## [Problem details]
For this exercise, please return exactly the line containing "You are a computer-use" and each line after it through the end of the records, with no pictures included.

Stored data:
◆ ◆ ◆ ◆

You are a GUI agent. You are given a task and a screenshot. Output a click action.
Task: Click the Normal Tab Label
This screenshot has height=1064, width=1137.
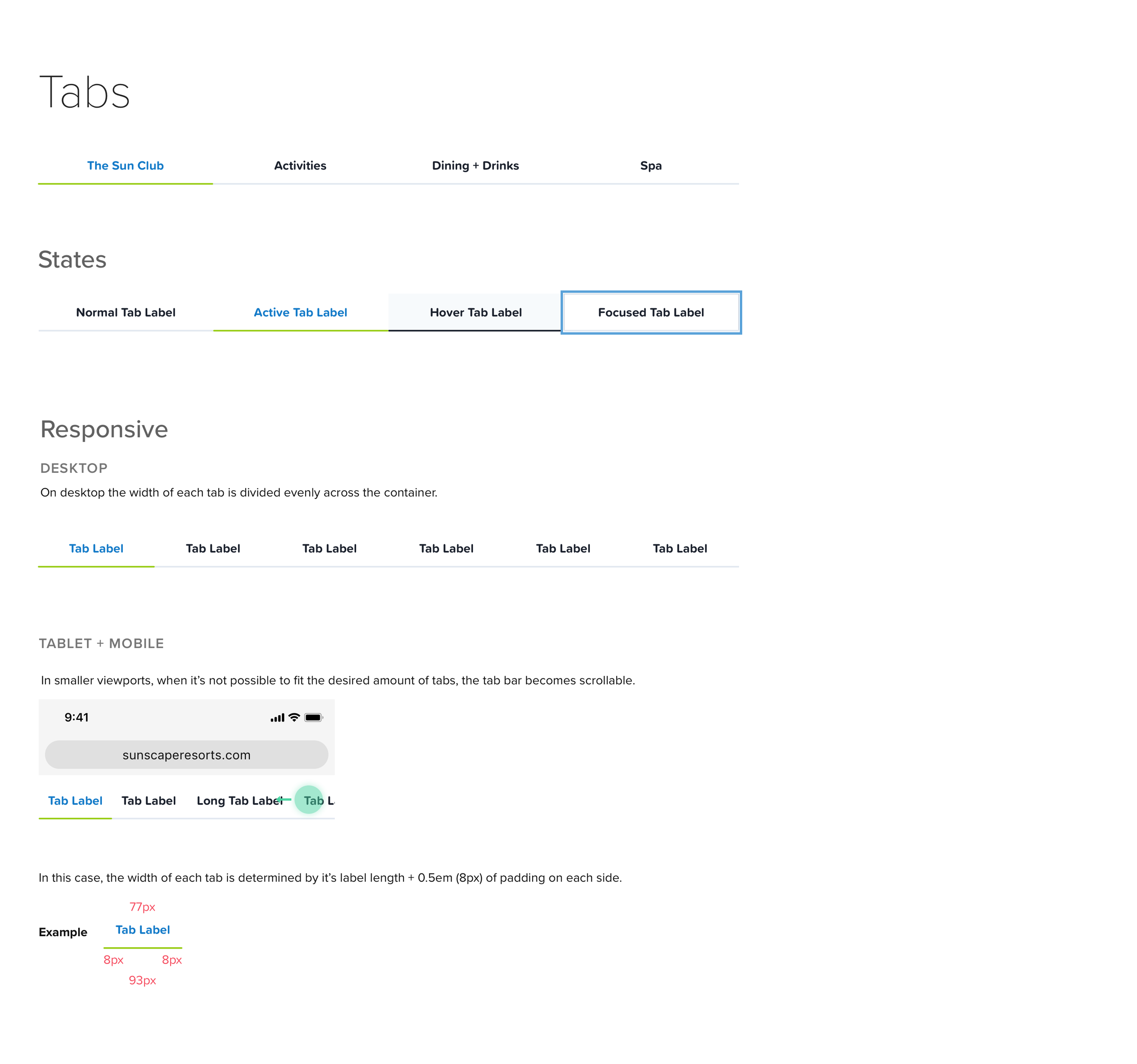[x=125, y=313]
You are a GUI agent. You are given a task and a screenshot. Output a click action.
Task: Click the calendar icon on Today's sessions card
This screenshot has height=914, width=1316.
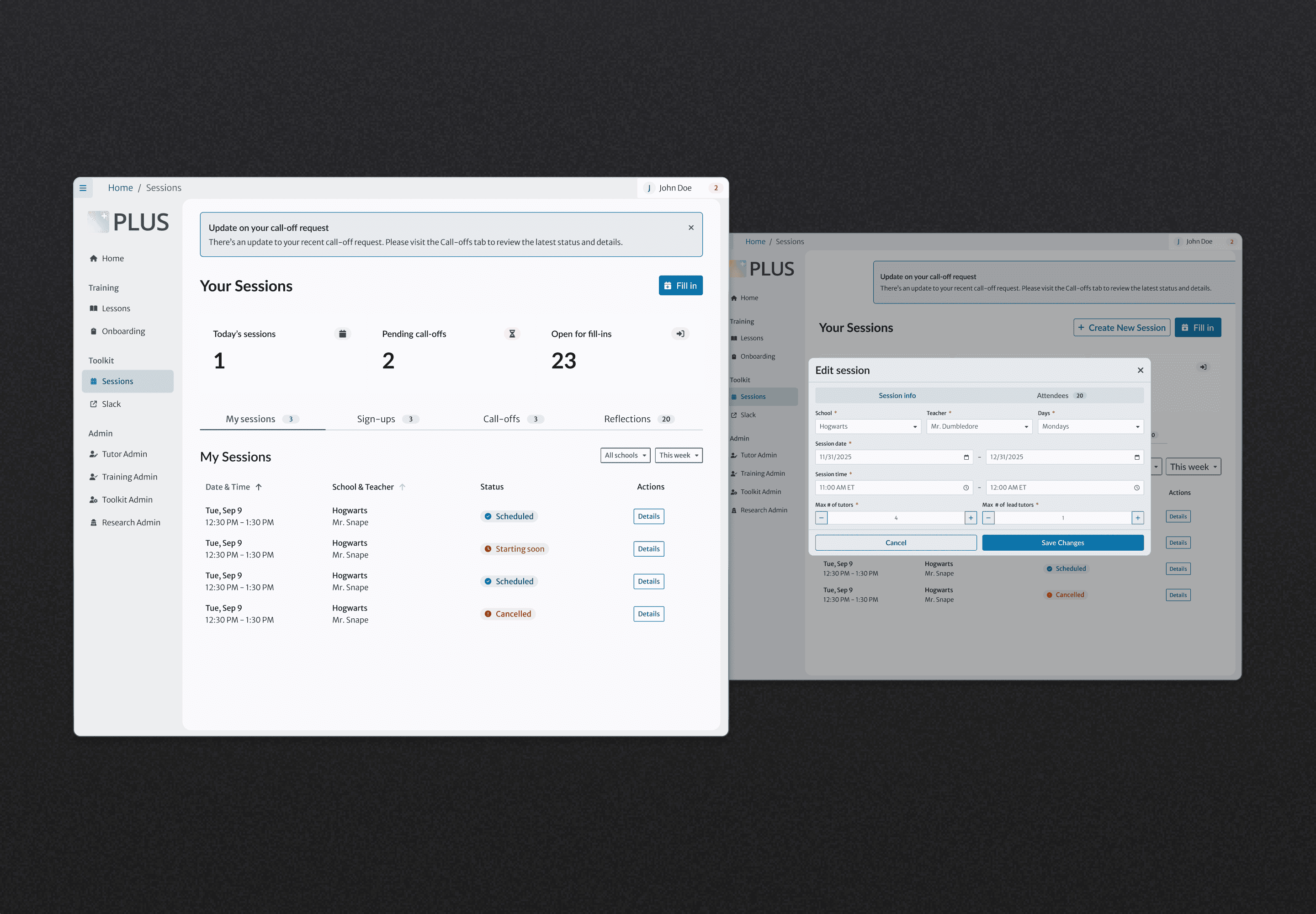(x=342, y=334)
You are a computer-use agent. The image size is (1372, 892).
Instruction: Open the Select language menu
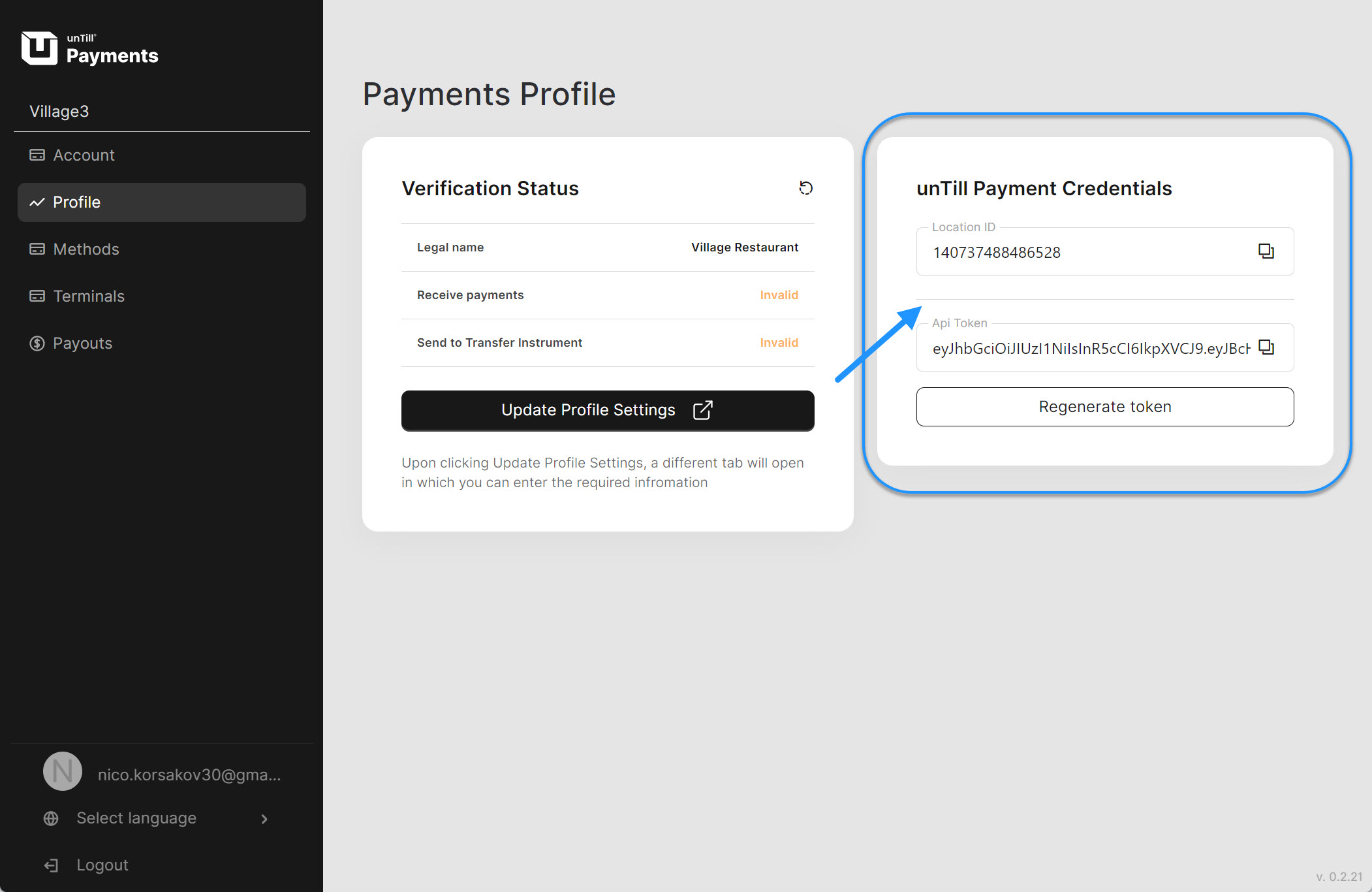click(x=136, y=818)

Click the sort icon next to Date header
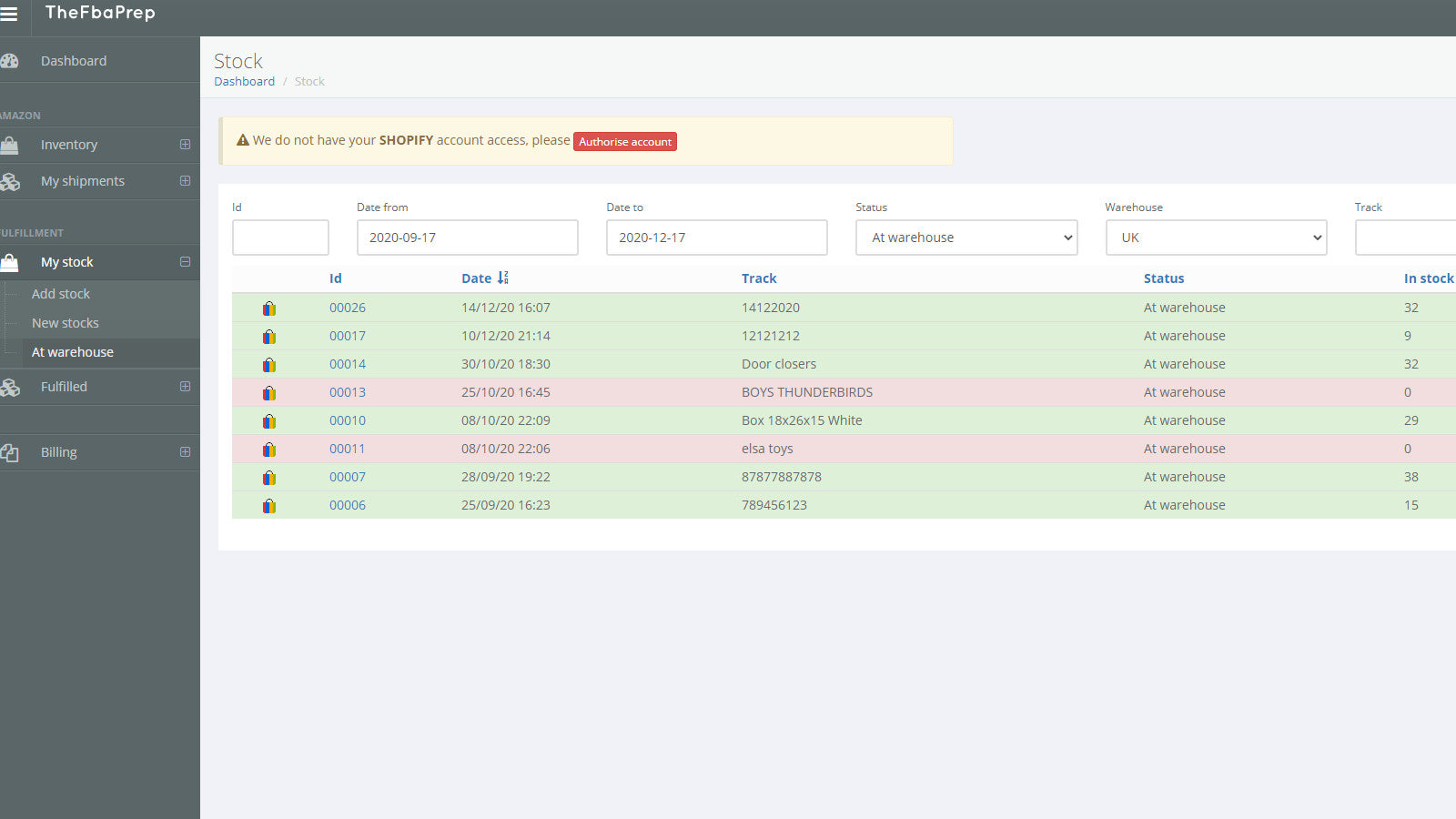coord(501,278)
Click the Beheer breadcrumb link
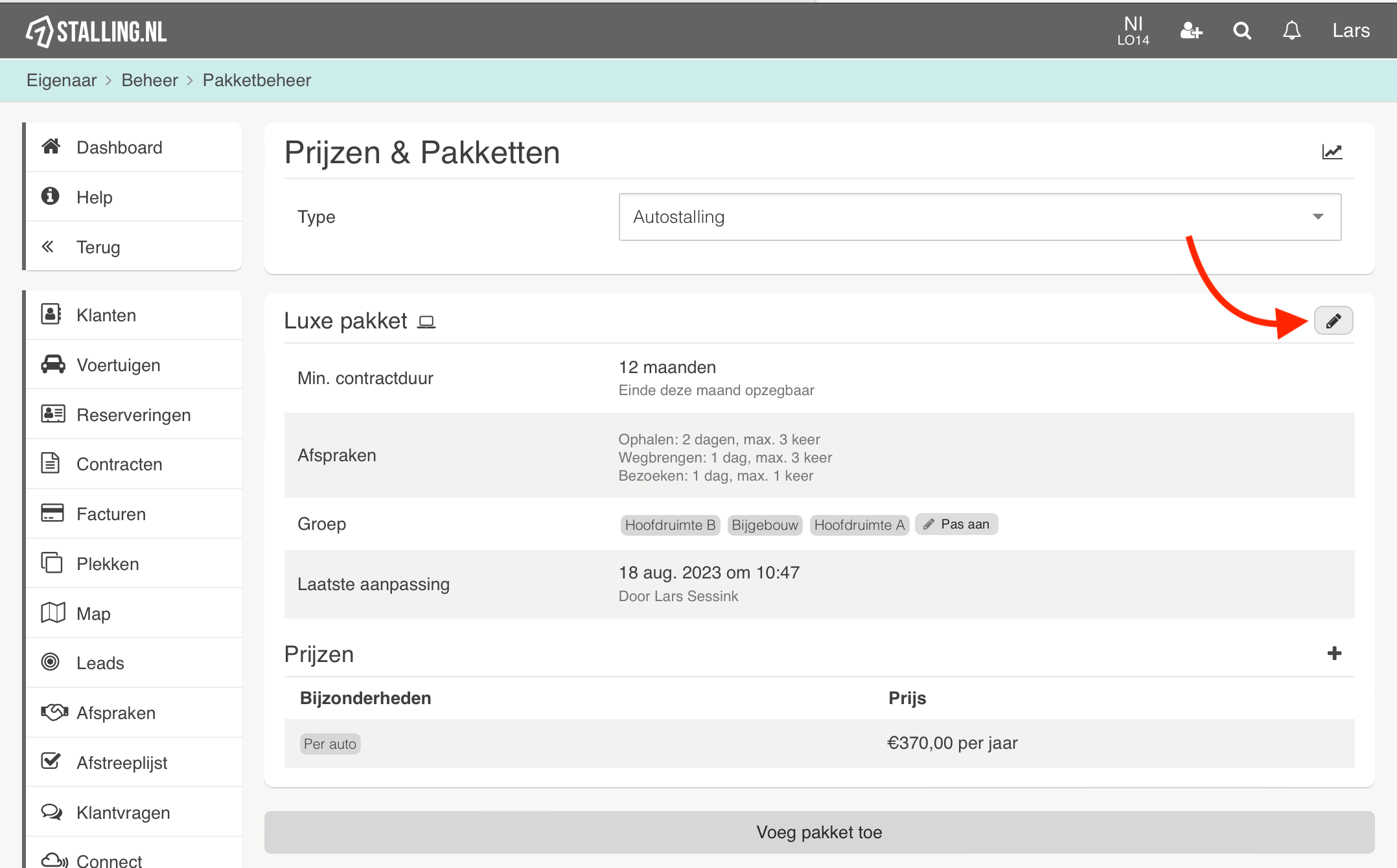This screenshot has width=1397, height=868. [x=149, y=80]
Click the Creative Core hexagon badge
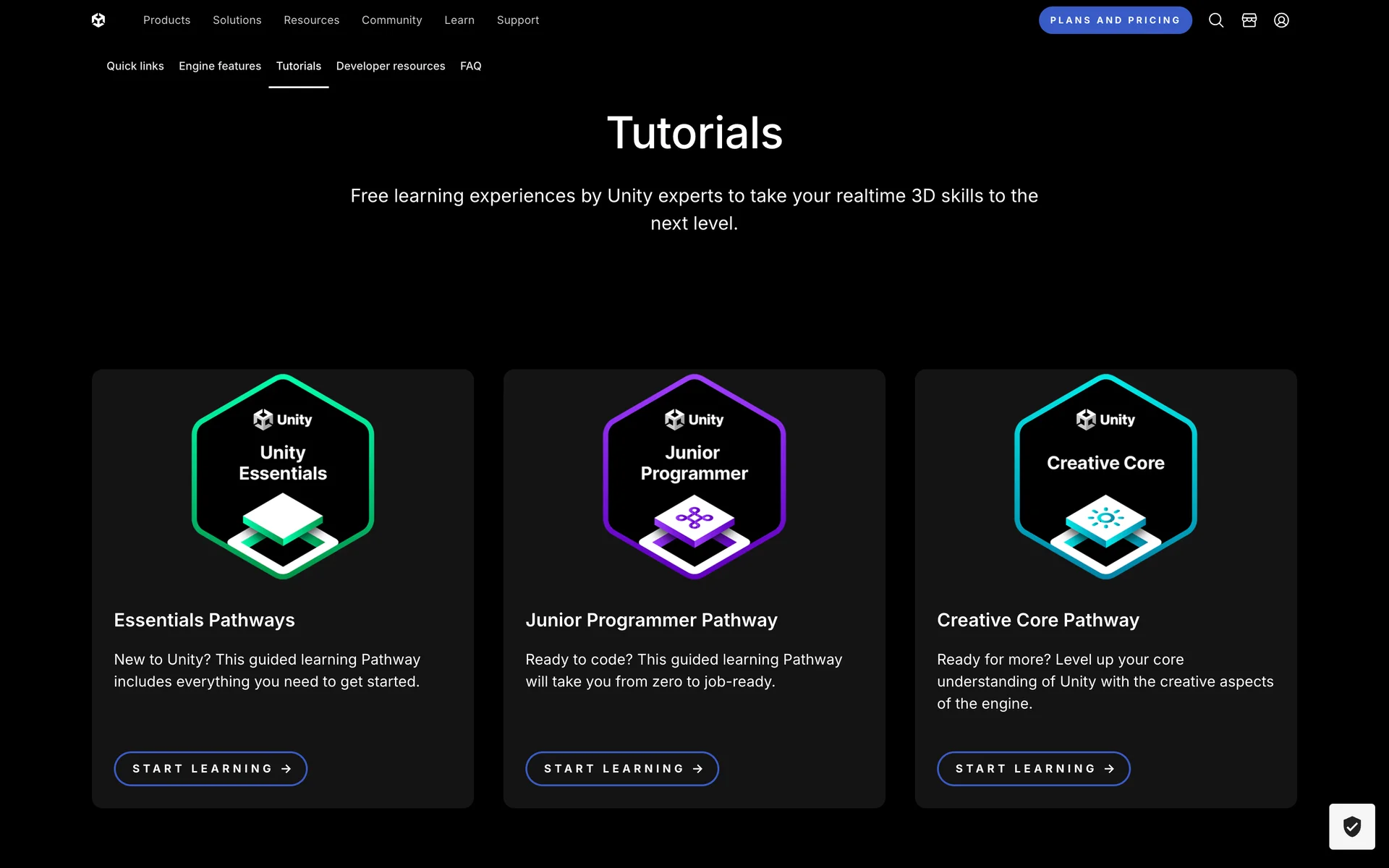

◆ ◆ ◆ ◆

## [Solution for this exercise]
You are a computer-use agent. The image size is (1372, 892).
Instruction: Open the Select language menu
click(x=136, y=818)

Click the sort icon next to Date header
coord(501,278)
Click the Beheer breadcrumb link
This screenshot has width=1397, height=868. [x=149, y=80]
Click the Creative Core hexagon badge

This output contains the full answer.